Data to examine:
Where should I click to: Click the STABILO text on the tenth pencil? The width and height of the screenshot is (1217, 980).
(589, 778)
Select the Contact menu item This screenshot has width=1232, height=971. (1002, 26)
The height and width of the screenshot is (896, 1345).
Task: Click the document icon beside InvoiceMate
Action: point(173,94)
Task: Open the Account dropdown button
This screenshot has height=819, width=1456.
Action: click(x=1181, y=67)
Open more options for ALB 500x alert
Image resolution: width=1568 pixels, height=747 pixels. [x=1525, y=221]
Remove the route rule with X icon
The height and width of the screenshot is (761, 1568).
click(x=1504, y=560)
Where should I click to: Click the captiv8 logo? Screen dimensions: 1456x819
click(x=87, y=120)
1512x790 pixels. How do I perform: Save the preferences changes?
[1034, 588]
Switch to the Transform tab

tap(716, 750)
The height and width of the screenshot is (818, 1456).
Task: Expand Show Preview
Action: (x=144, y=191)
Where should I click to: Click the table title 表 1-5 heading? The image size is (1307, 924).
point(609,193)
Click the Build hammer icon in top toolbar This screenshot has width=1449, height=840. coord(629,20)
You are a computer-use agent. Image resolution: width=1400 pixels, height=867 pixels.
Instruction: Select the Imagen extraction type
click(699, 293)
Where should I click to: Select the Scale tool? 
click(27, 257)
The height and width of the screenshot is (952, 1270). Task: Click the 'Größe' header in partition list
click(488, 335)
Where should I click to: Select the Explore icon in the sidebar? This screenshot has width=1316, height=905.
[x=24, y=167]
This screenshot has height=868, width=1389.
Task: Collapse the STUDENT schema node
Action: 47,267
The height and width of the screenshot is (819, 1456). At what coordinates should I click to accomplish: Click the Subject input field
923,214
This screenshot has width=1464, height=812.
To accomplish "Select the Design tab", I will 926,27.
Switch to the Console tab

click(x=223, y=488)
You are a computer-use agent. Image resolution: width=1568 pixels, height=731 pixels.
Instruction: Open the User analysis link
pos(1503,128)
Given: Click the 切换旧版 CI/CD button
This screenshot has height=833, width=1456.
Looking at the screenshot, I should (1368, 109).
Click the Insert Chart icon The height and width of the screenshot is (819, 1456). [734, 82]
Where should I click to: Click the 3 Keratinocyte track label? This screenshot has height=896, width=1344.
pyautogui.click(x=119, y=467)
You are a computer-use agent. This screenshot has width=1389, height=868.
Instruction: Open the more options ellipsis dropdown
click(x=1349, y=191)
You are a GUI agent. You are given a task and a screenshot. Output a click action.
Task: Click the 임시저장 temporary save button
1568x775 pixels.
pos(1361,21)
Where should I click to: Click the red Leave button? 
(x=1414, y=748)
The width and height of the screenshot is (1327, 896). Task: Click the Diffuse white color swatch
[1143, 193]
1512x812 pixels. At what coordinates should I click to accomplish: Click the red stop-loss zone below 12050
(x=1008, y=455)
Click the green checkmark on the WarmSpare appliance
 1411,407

Directions for this task:
Extract from the listing above the lines between the line containing "This screenshot has width=1464, height=812." and the line containing "Given: Click the 切换旧版 CI/CD button", keeping both of those lines. Output nothing else.

Response to the task:
This screenshot has width=1464, height=812.
To accomplish "Select the Design tab", I will 926,27.
Switch to the Console tab

click(x=223, y=488)
You are a computer-use agent. Image resolution: width=1568 pixels, height=731 pixels.
Instruction: Open the User analysis link
pos(1503,128)
Given: Click the 切换旧版 CI/CD button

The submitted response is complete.